SANTA CATARINA

 Justiça condena Estado de SC a indenizar paciente por lesão causada por anestesia

Mulher sofreu sequelas neurológicas permanentes após cirurgia na rede pública; sentença fixa indenização de R$ 40 mil por danos morais e estéticos

O Estado de Santa Catarina foi condenado pela Justiça a indenizar uma paciente que sofreu lesão neurológica permanente após a aplicação de anestesia durante uma cirurgia realizada na rede pública de saúde. A decisão é da Vara Única da comarca de Taió e reconhece que houve falha na prestação do serviço público, uma vez que a sequela teve relação direta com o procedimento anestésico.

A ação foi movida por uma mulher que passou por uma cirurgia para retirada do útero, em 2009. Após o procedimento, ela apresentou perda de força, sensibilidade e mobilidade na perna esquerda, quadro que comprometeu de forma permanente sua qualidade de vida.

Na defesa, o Estado alegou que as sequelas seriam decorrentes de alterações preexistentes na coluna vertebral e negou qualquer falha no atendimento médico.

Entretanto, a perícia judicial concluiu que a lesão neurológica foi causada pela anestesia raquimedular aplicada durante a cirurgia.
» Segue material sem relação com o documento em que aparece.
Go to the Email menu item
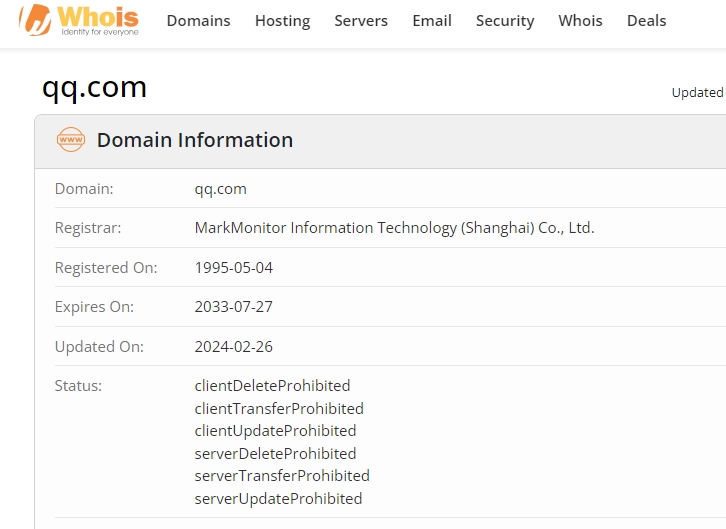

Segundo o laudo, os sintomas surgiram imediatamente após o procedimento, e exames de imagem identificaram lesões compatíveis com trauma relacionado à anestesia. A perícia também descartou que doenças degenerativas anteriores fossem responsáveis pelo quadro, já que a paciente não apresentava limitações funcionais antes da operação.

Ao analisar o caso, a magistrada entendeu que ficaram comprovados o dano, o nexo causal e a falha na prestação do serviço, requisitos que fundamentam a responsabilidade objetiva do Estado.

A sentença determinou o pagamento de R$ 30 mil por danos morais e R$ 10 mil por danos estéticos, valores que serão acrescidos de juros e correção monetária. O Estado também foi condenado ao pagamento de honorários advocatícios fixados em 15% sobre o valor da condenação.

A decisão foi proferida em 30 de junho, em regime de cooperação previsto pela Resolução Conjunta GP/CGJ nº 9/2026 do Tribunal de Justiça de Santa Catarina (TJSC), e ainda cabe recurso.